▶ **EXERCISE BRIEF**
Retype, word for word, the lines from the first line of the entries through the line that holds "Given: Open the 团队 team icon"; leave out the pictures.
:: GIVEN RECORDS
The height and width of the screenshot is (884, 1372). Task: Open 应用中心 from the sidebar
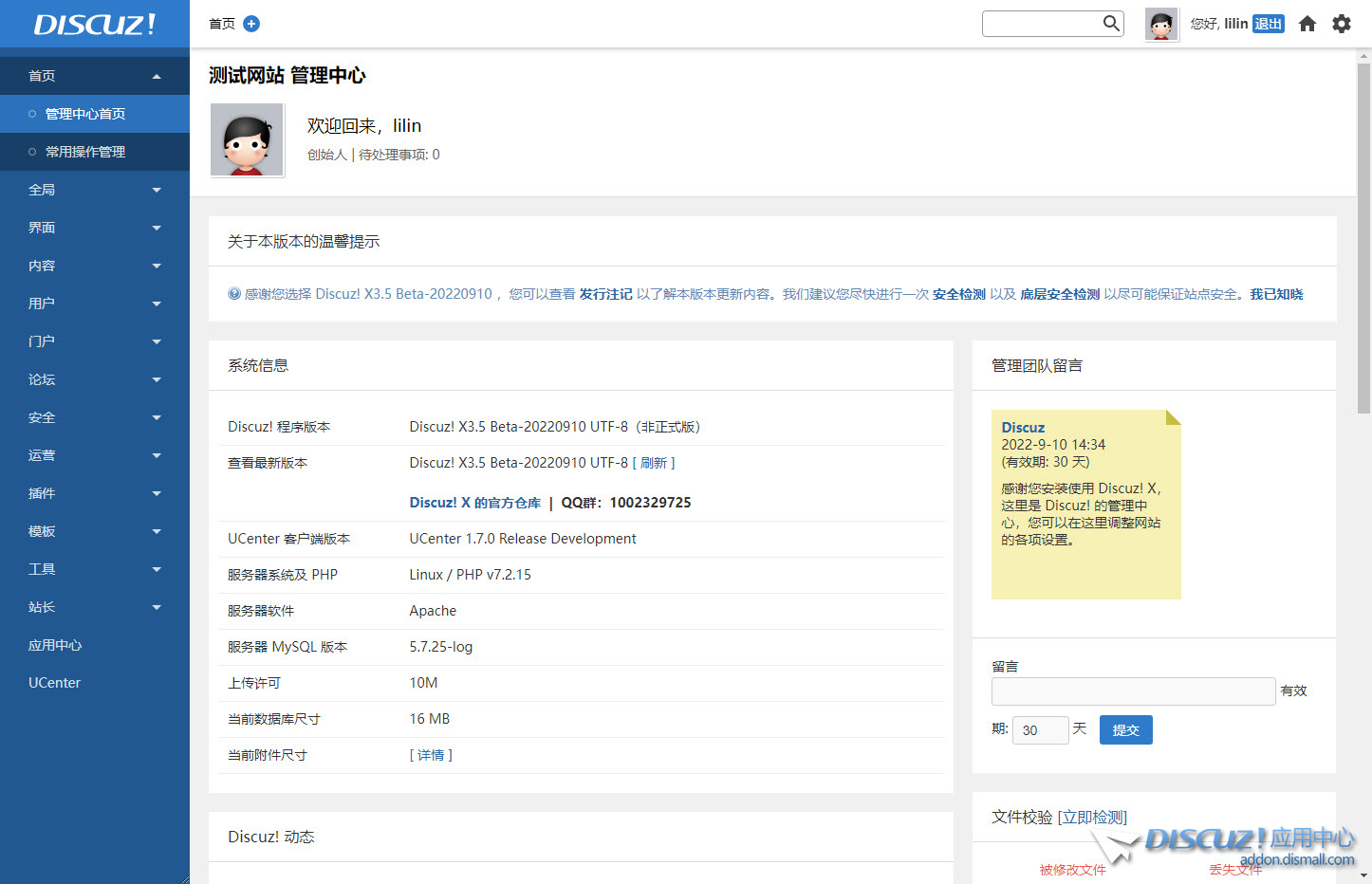point(55,645)
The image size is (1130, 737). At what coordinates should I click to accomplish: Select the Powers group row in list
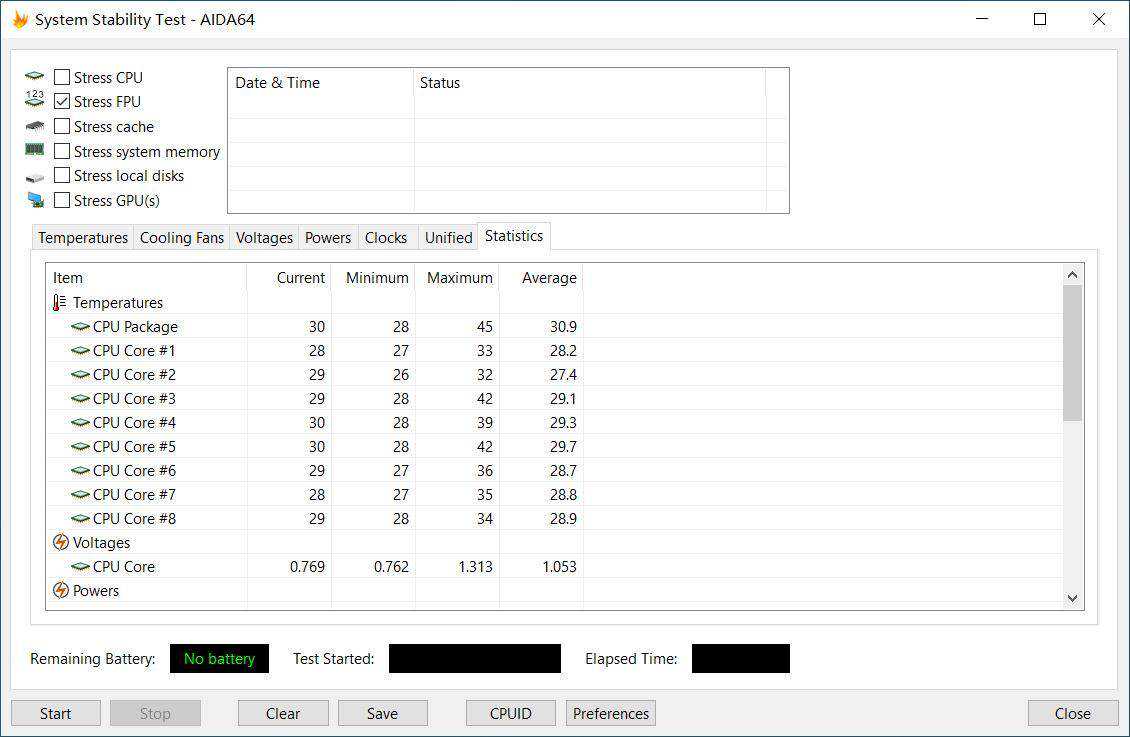(96, 591)
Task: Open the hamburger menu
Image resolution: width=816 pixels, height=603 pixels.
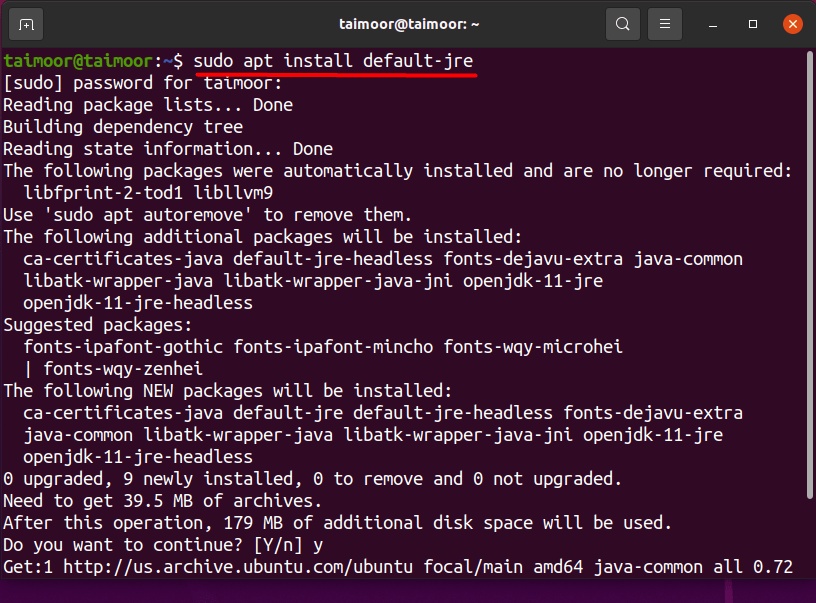Action: [665, 24]
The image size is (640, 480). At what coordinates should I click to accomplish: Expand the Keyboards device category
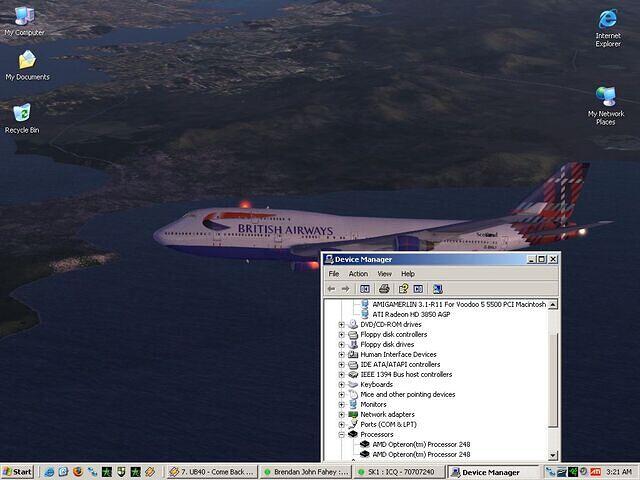point(342,384)
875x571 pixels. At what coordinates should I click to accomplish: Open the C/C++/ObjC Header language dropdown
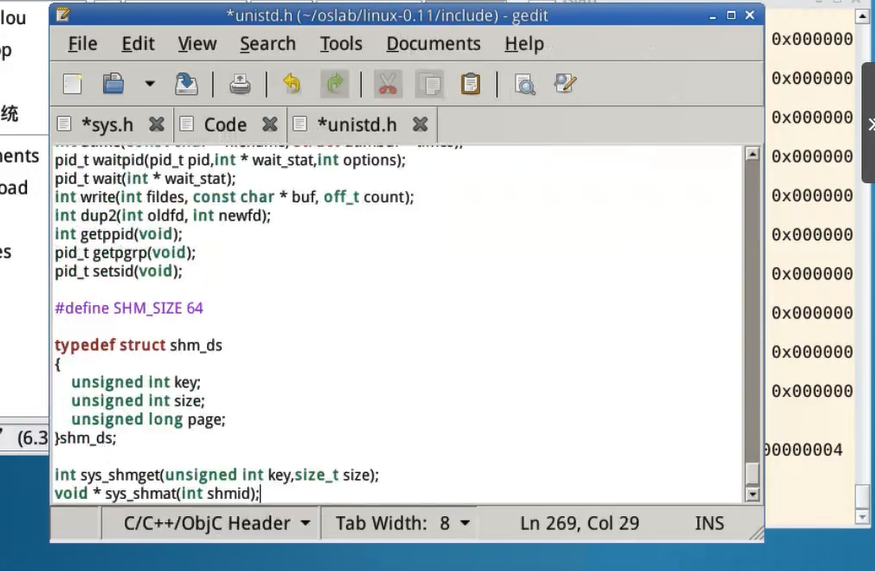[x=216, y=523]
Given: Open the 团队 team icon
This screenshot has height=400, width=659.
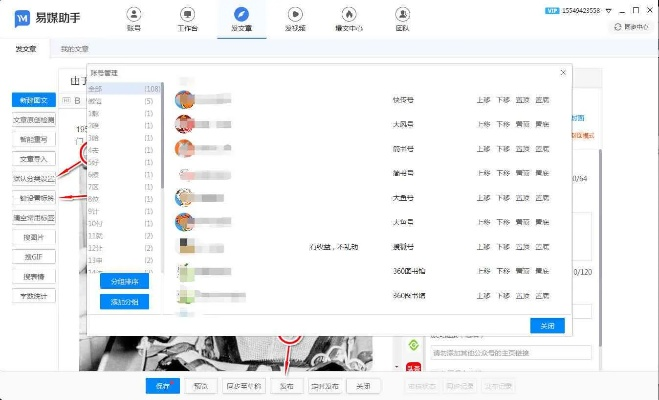Looking at the screenshot, I should click(x=402, y=18).
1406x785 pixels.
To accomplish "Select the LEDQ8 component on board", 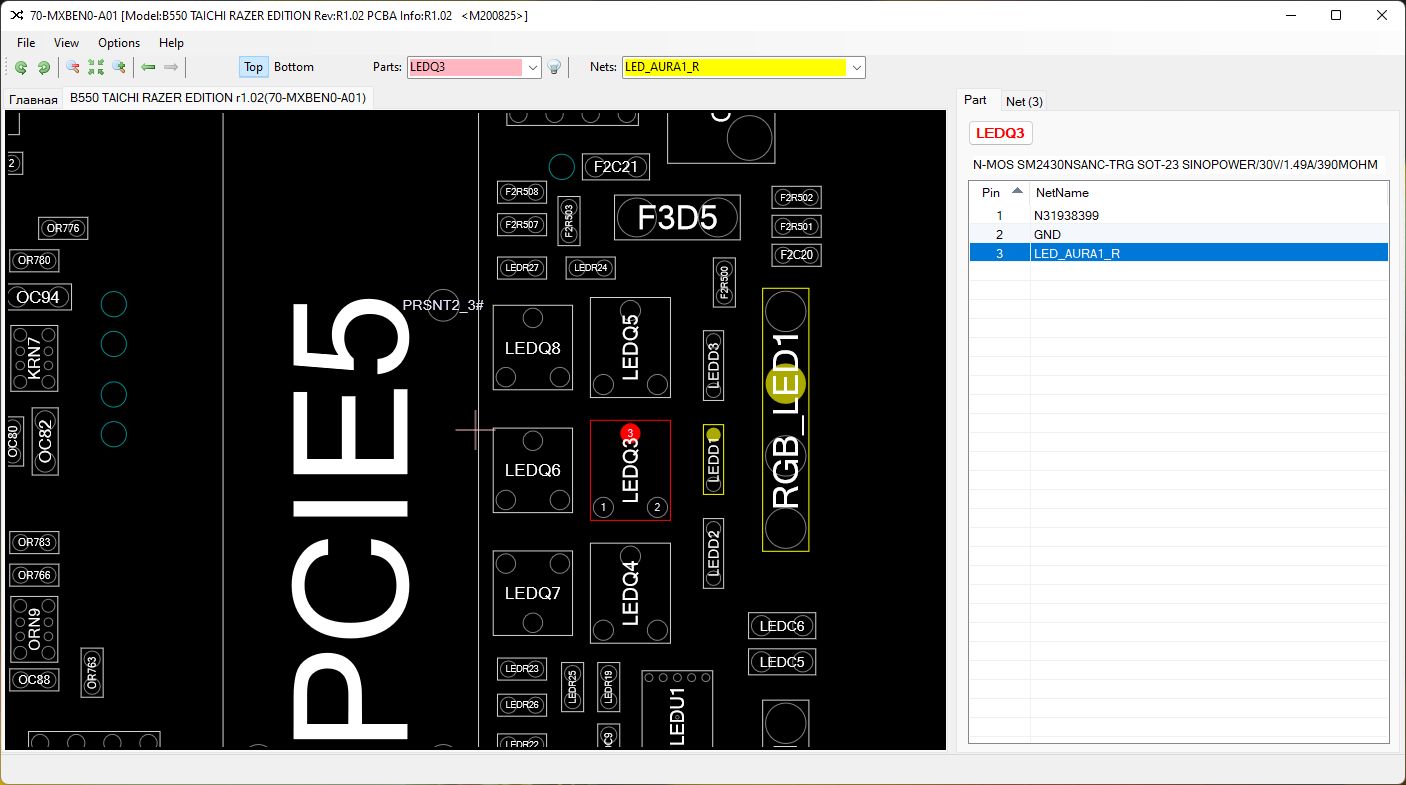I will (x=532, y=348).

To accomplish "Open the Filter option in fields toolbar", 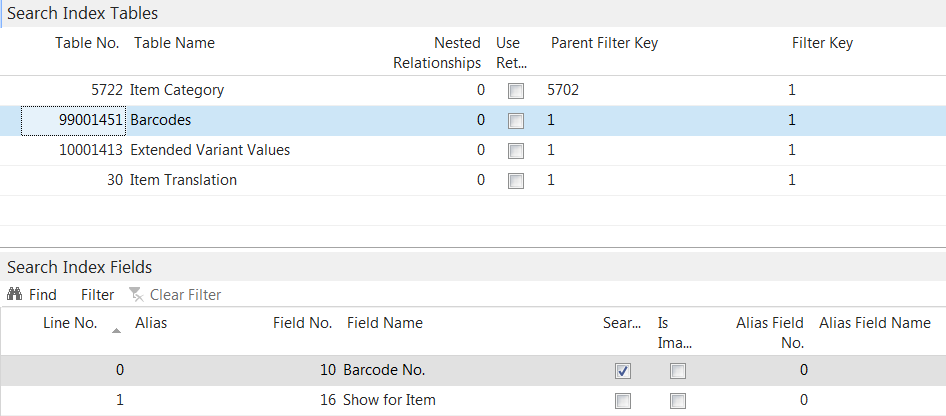I will [97, 295].
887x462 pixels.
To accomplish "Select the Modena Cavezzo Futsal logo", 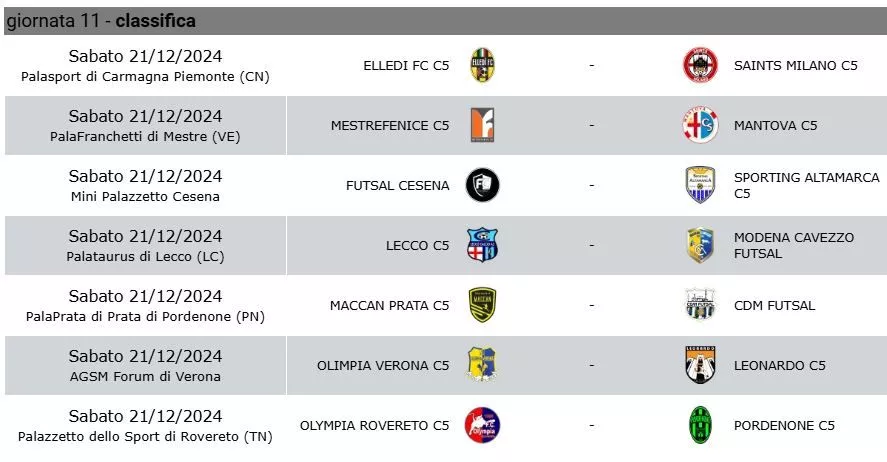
::::
▶ **OUTPUT OF THE EXERCISE**
The height and width of the screenshot is (884, 1372). Task: Open 应用中心 from the sidebar
point(55,645)
The image size is (1130, 737). At what coordinates should I click to accomplish: Select the Powers group row in list
(96, 591)
Task: Open the hamburger menu
Image resolution: width=816 pixels, height=603 pixels.
Action: [665, 24]
The image size is (640, 480). At what coordinates should I click to accomplish: Expand the Keyboards device category
point(342,384)
875x571 pixels. At what coordinates should I click to accomplish: Open the C/C++/ObjC Header language dropdown
[x=216, y=523]
Given: Open the 团队 team icon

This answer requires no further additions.